As part of the province’s Smoke-Free Ontario Strategy, Ontario has taken a further step towards a smoke-free Ontario.  As of January 1st, 2015, it is illegal to smoke on or around children’s playgrounds, publicly owned sports fields/surfaces and all bar and restaurant patios (whether covered or not). This raises again the question of whether it is prohibited to smoke on condominium exclusive-use balconies or terraces.

In our view, the new prohibition against smoking in restaurant and bar patios would not apply to condominium exclusive-use terraces and balconies as this new prohibition does not likely apply to areas which primarily form part of a private dwelling. What the Smoke-Free Ontario Act does is prohibit smoking in any “enclosed public place’. However, an “enclosed public place” is defined as including the inside of any place, building or structure that is covered by a roof and to which the public is ordinarily invited or permitted access.

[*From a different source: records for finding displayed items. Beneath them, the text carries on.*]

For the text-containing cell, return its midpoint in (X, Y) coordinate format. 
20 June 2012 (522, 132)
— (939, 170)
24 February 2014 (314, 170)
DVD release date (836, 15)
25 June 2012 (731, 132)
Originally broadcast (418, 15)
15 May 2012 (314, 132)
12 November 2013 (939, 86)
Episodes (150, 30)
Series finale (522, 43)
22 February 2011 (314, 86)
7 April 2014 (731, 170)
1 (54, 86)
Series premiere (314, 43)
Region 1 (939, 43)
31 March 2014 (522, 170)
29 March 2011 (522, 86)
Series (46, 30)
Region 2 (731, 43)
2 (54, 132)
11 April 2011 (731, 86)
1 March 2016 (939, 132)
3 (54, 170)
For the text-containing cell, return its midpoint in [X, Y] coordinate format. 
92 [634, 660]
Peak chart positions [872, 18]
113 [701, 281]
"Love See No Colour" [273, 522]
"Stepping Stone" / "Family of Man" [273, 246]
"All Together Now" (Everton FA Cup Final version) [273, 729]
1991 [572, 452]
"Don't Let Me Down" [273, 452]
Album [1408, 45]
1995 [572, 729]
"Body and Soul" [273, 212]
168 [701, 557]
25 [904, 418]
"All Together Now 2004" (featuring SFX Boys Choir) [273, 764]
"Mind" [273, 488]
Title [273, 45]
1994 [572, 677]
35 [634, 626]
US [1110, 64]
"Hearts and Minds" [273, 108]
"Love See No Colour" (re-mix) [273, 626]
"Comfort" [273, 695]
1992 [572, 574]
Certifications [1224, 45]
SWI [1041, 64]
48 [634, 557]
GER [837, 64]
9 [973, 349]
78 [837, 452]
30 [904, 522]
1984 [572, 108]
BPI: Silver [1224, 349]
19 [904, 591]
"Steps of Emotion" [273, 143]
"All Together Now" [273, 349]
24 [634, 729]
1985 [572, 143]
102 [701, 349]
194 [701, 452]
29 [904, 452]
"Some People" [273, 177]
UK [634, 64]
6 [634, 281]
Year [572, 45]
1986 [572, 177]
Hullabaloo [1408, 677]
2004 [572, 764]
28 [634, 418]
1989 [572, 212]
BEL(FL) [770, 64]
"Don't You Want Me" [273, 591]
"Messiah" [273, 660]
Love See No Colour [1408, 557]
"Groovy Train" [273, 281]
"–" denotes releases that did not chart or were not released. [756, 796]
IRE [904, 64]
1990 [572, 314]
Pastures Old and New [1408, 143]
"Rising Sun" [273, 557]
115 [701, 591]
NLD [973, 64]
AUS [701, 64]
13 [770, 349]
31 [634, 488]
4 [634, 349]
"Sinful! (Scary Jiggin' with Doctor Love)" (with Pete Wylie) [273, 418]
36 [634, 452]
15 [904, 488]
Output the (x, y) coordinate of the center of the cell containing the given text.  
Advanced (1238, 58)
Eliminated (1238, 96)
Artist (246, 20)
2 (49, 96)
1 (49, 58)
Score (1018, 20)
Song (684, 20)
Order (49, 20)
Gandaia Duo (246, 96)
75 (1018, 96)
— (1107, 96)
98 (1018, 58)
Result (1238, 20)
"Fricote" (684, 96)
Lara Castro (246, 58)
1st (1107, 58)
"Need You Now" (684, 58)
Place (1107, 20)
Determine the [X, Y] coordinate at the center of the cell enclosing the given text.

In our view, an exclusive-use balcony does not constitute an “enclosed public place”.  It is also safe to assume that the prohibition against smoking in “common areas” (as opposed to “common elements”) was not meant to apply to exclusive-use balconies – although courts may be called on interpreting this.  On this, the Court of Appeal ruled that the Smoke-Free Ontario Act must be interpreted in a manner consistent with its objective, which is to eliminate smoking in public places in order to protect members of the public from contact with second-hand smoke. The Act does not appear to attempt to regulate the use of private dwelling – although it does prohibit smoking in cars when youths are also in the vehicle.

What has not changed in January is that the Smoke-Free Ontario Act continues to specifically prohibit smoking in the common areas of condominiums, which includes elevators, hallways, parking garages, party or entertainment rooms, laundry facilities, lobbies and exercise areas.

So what can condominium do when the smoke of a neighbour inconveniences another?

  • To live in a truly smoke-free condominium, a corporation has to rely on its declaration.  If the declaration does not already prohibit smoking in the condominium, the corporation can consider amending it. This would require the support of 80% of the owners, which is likely difficult to obtain. One should also keep in mind that amending the declaration would likely require that all existing smokers be grandfathered. For more information on how to amend the declaration, have a look at our post entitled Amending a Condominium Declaration Is Not an Easy Task.
  • An alternative is the adoption of a rule. Indeed, a corporation may adopt a rule that promotes the safety, security and welfare of the owners or which is aimed at preventing unreasonable interference with the use and enjoyment of the common elements or of the units. While rules are easier to pass, they also have to be reasonable.  Presumably, such a rule has a fair chance to pass the test of reasonableness. As would be the case with amending the declaration, the adoption of a new rule would also require that existing smokers be grandfathered.
  • Finally, if you are not going to amend the declaration or adopt a rule, and if you need to only deal with one specific problematic situation, have a look at your governing documents. They may already prohibit any form of nuisance.  If it can be established that one’s smoke indeed constitutes a nuisance that goes beyond the disturbance that one may expect from living in close-quarters with a neighbour, then the corporation may be able to deal with the situation through compliance.

If you are going to implement a change, you want to get the owners to buy into the project.  These kinds of debate are healthy, but can unfortunately be very divisive as well.  You should also consider involving your lawyer in the earlier stages to avoid problems in the future.